■ **OBJECTIVE**: Pull out each line in the rows below that contains the string "page", treating uppercase and lowercase as different.

■ **EXCERPTED DATA**:
* begin *

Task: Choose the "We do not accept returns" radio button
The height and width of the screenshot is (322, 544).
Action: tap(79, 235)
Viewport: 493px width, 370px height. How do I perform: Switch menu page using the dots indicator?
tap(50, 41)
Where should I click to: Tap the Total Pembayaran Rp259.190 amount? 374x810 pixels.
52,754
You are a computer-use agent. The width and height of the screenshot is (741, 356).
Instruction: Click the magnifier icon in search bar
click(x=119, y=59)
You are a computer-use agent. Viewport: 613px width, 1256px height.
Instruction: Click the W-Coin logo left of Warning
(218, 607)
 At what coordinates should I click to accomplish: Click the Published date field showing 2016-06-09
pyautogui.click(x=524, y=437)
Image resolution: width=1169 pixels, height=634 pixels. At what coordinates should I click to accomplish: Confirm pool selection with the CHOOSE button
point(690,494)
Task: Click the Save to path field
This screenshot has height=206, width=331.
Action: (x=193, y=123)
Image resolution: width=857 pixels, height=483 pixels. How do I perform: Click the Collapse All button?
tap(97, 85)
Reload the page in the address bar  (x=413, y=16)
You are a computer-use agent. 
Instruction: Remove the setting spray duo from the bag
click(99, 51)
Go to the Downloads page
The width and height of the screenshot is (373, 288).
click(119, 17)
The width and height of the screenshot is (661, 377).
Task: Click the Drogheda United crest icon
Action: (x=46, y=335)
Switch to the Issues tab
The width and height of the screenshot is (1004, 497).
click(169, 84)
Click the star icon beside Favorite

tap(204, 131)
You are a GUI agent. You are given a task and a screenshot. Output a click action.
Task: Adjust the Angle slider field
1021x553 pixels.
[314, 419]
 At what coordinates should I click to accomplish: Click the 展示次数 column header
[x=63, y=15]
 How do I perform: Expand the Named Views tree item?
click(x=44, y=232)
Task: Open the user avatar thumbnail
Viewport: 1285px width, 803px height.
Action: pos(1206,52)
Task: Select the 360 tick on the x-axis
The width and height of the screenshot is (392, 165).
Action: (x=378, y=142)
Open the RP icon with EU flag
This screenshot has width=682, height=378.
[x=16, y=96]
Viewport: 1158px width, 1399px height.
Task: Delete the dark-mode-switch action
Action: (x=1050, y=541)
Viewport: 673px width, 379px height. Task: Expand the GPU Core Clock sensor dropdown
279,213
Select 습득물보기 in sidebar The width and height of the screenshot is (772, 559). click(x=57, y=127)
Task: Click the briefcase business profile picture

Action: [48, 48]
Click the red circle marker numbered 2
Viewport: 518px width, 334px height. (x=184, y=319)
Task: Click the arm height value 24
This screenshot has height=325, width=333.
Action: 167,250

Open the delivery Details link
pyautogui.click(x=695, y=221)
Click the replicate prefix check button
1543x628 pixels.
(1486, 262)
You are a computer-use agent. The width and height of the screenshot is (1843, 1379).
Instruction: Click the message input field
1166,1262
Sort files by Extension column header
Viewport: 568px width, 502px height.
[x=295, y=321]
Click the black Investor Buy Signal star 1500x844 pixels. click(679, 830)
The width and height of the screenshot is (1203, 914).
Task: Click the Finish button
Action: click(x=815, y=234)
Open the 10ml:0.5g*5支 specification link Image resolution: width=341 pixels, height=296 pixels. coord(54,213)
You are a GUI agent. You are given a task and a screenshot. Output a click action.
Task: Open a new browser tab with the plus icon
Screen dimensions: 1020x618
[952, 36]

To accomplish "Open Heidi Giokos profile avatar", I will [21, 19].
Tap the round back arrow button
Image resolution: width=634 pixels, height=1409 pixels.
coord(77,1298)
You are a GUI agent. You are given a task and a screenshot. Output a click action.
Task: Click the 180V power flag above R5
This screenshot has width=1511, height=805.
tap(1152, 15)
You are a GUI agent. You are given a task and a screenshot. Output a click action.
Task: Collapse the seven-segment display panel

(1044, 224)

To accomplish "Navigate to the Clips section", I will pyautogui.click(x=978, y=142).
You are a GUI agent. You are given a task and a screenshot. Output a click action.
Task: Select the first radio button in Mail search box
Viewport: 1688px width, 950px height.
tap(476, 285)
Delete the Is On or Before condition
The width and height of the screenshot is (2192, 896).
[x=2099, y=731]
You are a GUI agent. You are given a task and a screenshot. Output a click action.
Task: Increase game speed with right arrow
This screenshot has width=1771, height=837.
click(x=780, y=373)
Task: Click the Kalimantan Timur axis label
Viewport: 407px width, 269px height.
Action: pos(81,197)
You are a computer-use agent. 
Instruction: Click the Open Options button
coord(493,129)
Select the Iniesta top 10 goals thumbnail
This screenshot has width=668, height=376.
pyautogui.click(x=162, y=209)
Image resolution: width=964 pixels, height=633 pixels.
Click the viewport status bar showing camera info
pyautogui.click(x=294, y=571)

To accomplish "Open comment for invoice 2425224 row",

* end *

■ **ANSWER**:
Viewport: 493px width, 370px height. How do I perform: Switch menu page using the dots indicator?
Reload the page in the address bar  (x=413, y=16)
Go to the Downloads page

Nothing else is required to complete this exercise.